- DIRECTIONS FOR THIS TASK -
Provide the data again in its entirety, exactly as given.

- AVAILABLE DATA -
=== Section Start ===
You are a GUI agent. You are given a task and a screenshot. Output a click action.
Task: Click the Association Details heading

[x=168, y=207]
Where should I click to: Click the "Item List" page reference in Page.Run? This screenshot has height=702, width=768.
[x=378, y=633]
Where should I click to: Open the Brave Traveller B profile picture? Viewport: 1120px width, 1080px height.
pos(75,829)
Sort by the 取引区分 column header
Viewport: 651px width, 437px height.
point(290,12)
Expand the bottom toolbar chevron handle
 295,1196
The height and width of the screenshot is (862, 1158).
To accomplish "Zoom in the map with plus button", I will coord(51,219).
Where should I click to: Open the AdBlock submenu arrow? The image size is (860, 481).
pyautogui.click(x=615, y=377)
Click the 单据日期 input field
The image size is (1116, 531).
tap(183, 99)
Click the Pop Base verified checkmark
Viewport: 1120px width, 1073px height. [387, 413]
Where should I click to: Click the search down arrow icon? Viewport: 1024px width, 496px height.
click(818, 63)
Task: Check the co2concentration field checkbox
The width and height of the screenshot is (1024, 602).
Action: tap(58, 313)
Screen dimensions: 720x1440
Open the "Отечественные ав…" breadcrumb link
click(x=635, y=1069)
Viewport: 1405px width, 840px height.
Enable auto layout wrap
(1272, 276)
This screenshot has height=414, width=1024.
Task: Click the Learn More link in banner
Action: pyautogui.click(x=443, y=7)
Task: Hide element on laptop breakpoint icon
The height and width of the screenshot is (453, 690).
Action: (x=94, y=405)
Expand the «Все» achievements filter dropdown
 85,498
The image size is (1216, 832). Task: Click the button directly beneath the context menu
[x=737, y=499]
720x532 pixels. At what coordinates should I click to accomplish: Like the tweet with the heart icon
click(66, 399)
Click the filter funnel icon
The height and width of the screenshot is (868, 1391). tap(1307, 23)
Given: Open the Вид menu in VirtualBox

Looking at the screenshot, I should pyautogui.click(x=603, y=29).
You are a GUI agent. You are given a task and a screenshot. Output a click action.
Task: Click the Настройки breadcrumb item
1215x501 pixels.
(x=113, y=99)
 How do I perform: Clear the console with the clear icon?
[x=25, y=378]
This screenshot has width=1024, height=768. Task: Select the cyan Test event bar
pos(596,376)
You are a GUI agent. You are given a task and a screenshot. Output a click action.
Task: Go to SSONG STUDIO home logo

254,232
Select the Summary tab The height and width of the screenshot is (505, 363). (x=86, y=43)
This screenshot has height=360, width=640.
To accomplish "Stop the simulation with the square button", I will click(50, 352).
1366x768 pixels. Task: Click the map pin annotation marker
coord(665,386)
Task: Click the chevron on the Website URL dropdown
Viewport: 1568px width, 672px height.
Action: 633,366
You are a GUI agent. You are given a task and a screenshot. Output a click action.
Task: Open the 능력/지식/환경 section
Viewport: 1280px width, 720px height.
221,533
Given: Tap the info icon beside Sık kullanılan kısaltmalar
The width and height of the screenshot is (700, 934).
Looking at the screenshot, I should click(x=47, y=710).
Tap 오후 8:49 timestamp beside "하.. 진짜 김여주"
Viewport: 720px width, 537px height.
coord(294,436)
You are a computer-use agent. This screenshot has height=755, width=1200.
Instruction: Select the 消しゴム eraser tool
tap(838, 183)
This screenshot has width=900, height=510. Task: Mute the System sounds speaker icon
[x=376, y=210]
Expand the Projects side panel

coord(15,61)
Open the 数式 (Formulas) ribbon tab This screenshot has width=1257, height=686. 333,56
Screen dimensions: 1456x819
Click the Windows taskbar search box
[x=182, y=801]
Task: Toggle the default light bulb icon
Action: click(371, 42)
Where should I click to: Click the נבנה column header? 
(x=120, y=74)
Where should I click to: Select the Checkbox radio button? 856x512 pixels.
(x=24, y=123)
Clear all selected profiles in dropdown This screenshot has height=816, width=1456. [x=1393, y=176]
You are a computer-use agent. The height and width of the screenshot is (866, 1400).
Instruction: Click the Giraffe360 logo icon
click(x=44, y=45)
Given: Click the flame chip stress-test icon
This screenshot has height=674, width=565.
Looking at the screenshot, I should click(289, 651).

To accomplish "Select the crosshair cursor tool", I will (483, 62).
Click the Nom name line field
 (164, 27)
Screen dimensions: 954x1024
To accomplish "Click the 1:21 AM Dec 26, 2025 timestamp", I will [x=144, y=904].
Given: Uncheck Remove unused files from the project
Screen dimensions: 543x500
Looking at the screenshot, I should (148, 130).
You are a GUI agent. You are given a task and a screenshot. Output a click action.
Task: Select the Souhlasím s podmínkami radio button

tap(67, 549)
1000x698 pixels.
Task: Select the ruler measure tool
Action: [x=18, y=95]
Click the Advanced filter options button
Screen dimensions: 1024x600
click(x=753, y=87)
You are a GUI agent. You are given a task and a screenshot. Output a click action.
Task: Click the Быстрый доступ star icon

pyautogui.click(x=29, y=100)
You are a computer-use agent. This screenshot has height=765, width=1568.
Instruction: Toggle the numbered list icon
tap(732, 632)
=== Section End ===
- FINISHED TASK -
You are a GUI agent. You are given a task and a screenshot. Output a click action.
Task: Click the Association Details heading

[x=168, y=207]
Where should I click to: Click the "Item List" page reference in Page.Run? This screenshot has height=702, width=768.
[x=378, y=633]
Where should I click to: Open the Brave Traveller B profile picture? Viewport: 1120px width, 1080px height.
pos(75,829)
Sort by the 取引区分 column header
Viewport: 651px width, 437px height.
point(290,12)
Expand the bottom toolbar chevron handle
 295,1196
The height and width of the screenshot is (862, 1158).
To accomplish "Zoom in the map with plus button", I will coord(51,219).
Where should I click to: Open the AdBlock submenu arrow? The image size is (860, 481).
pyautogui.click(x=615, y=377)
Click the 单据日期 input field
The image size is (1116, 531).
tap(183, 99)
Click the Pop Base verified checkmark
Viewport: 1120px width, 1073px height. [387, 413]
Where should I click to: Click the search down arrow icon? Viewport: 1024px width, 496px height.
click(818, 63)
Task: Check the co2concentration field checkbox
The width and height of the screenshot is (1024, 602).
Action: tap(58, 313)
Screen dimensions: 720x1440
Open the "Отечественные ав…" breadcrumb link
click(x=635, y=1069)
Viewport: 1405px width, 840px height.
Enable auto layout wrap
(1272, 276)
This screenshot has height=414, width=1024.
Task: Click the Learn More link in banner
Action: pyautogui.click(x=443, y=7)
Task: Hide element on laptop breakpoint icon
The height and width of the screenshot is (453, 690).
Action: (x=94, y=405)
Expand the «Все» achievements filter dropdown
 85,498
The image size is (1216, 832). Task: Click the button directly beneath the context menu
[x=737, y=499]
720x532 pixels. At what coordinates should I click to accomplish: Like the tweet with the heart icon
click(66, 399)
Click the filter funnel icon
The height and width of the screenshot is (868, 1391). tap(1307, 23)
Given: Open the Вид menu in VirtualBox

Looking at the screenshot, I should pyautogui.click(x=603, y=29).
You are a GUI agent. You are given a task and a screenshot. Output a click action.
Task: Click the Настройки breadcrumb item
1215x501 pixels.
(x=113, y=99)
 How do I perform: Clear the console with the clear icon?
[x=25, y=378]
This screenshot has width=1024, height=768. Task: Select the cyan Test event bar
pos(596,376)
You are a GUI agent. You are given a task and a screenshot. Output a click action.
Task: Go to SSONG STUDIO home logo

254,232
Select the Summary tab The height and width of the screenshot is (505, 363). (x=86, y=43)
This screenshot has height=360, width=640.
To accomplish "Stop the simulation with the square button", I will click(50, 352).
1366x768 pixels. Task: Click the map pin annotation marker
coord(665,386)
Task: Click the chevron on the Website URL dropdown
Viewport: 1568px width, 672px height.
Action: 633,366
You are a GUI agent. You are given a task and a screenshot. Output a click action.
Task: Open the 능력/지식/환경 section
Viewport: 1280px width, 720px height.
221,533
Given: Tap the info icon beside Sık kullanılan kısaltmalar
The width and height of the screenshot is (700, 934).
Looking at the screenshot, I should click(x=47, y=710).
Tap 오후 8:49 timestamp beside "하.. 진짜 김여주"
Viewport: 720px width, 537px height.
coord(294,436)
You are a computer-use agent. This screenshot has height=755, width=1200.
Instruction: Select the 消しゴム eraser tool
tap(838, 183)
This screenshot has width=900, height=510. Task: Mute the System sounds speaker icon
[x=376, y=210]
Expand the Projects side panel

coord(15,61)
Open the 数式 (Formulas) ribbon tab This screenshot has width=1257, height=686. 333,56
Screen dimensions: 1456x819
Click the Windows taskbar search box
[x=182, y=801]
Task: Toggle the default light bulb icon
Action: click(371, 42)
Where should I click to: Click the נבנה column header? 
(x=120, y=74)
Where should I click to: Select the Checkbox radio button? 856x512 pixels.
(x=24, y=123)
Clear all selected profiles in dropdown This screenshot has height=816, width=1456. [x=1393, y=176]
You are a computer-use agent. The height and width of the screenshot is (866, 1400).
Instruction: Click the Giraffe360 logo icon
click(x=44, y=45)
Given: Click the flame chip stress-test icon
This screenshot has height=674, width=565.
Looking at the screenshot, I should click(289, 651).

To accomplish "Select the crosshair cursor tool", I will (483, 62).
Click the Nom name line field
 (164, 27)
Screen dimensions: 954x1024
To accomplish "Click the 1:21 AM Dec 26, 2025 timestamp", I will [x=144, y=904].
Given: Uncheck Remove unused files from the project
Screen dimensions: 543x500
Looking at the screenshot, I should (148, 130).
You are a GUI agent. You are given a task and a screenshot. Output a click action.
Task: Select the Souhlasím s podmínkami radio button

tap(67, 549)
1000x698 pixels.
Task: Select the ruler measure tool
Action: [x=18, y=95]
Click the Advanced filter options button
Screen dimensions: 1024x600
click(x=753, y=87)
You are a GUI agent. You are given a task and a screenshot. Output a click action.
Task: Click the Быстрый доступ star icon

pyautogui.click(x=29, y=100)
You are a computer-use agent. This screenshot has height=765, width=1568.
Instruction: Toggle the numbered list icon
tap(732, 632)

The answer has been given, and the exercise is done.